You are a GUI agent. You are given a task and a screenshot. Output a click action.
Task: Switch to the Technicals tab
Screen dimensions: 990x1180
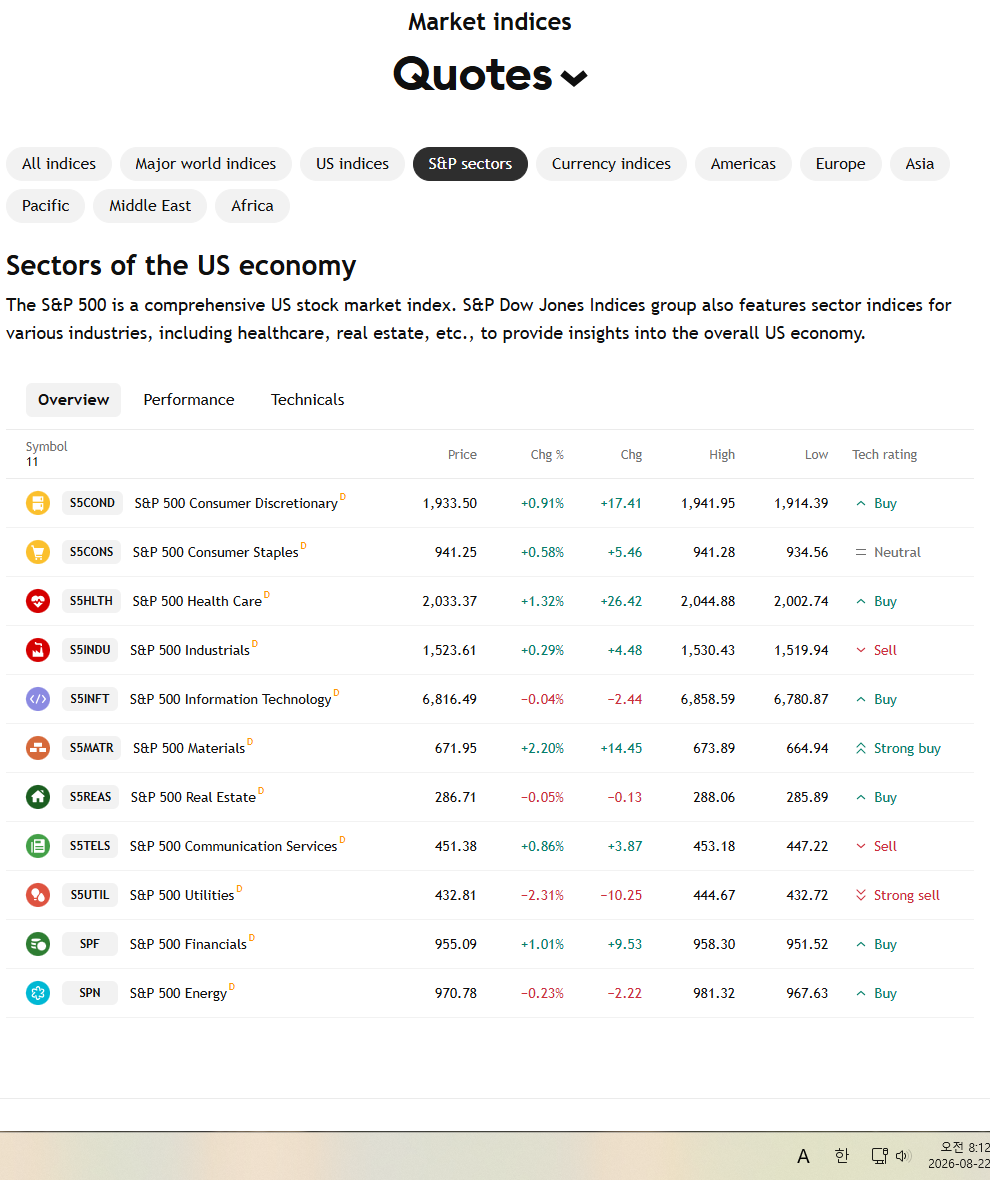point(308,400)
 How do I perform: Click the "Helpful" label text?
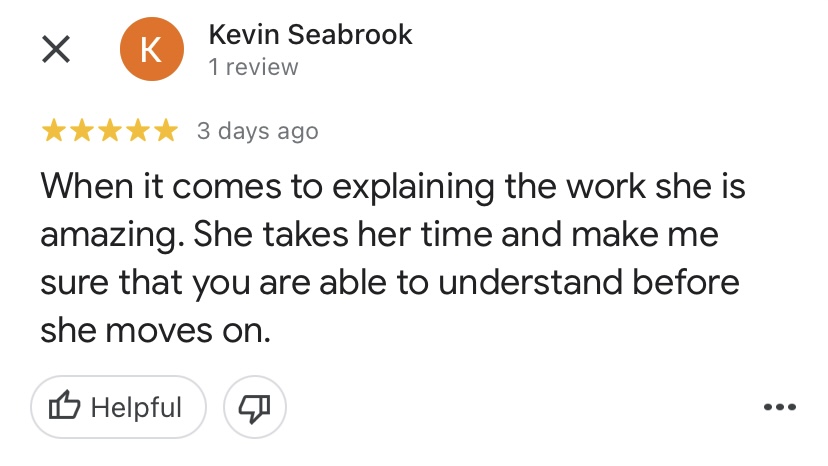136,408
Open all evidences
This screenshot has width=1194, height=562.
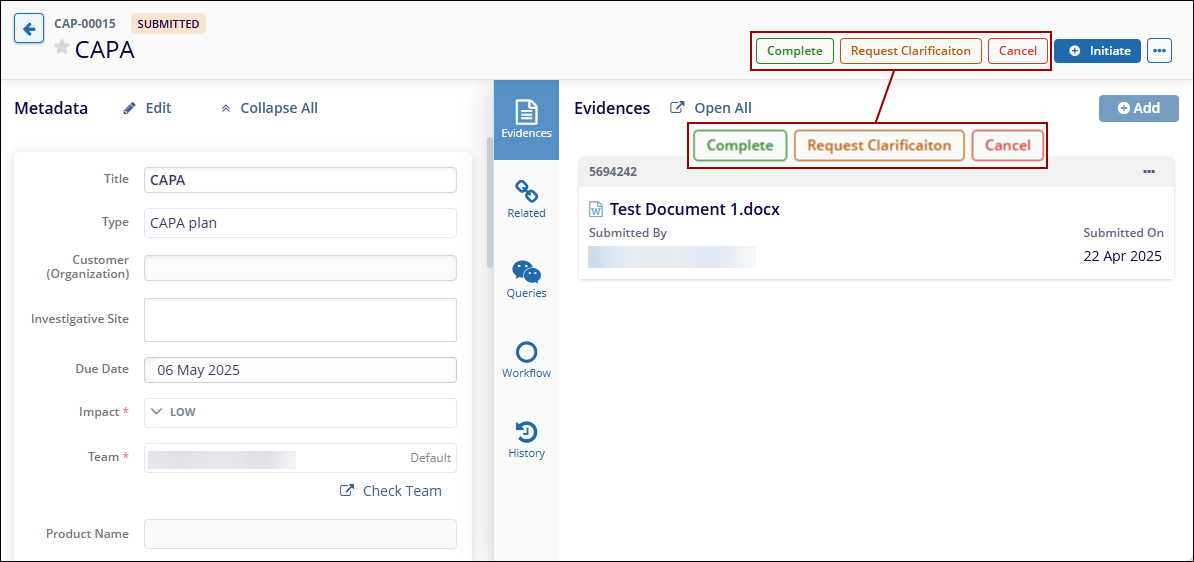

▸ **WORK TO COMPLETE**
Collect each line above holding the string "screenshot".

▸ **RESULT BELOW**
You are a GUI agent. You are given a task and a screenshot. Output a click action.
This screenshot has width=1194, height=562.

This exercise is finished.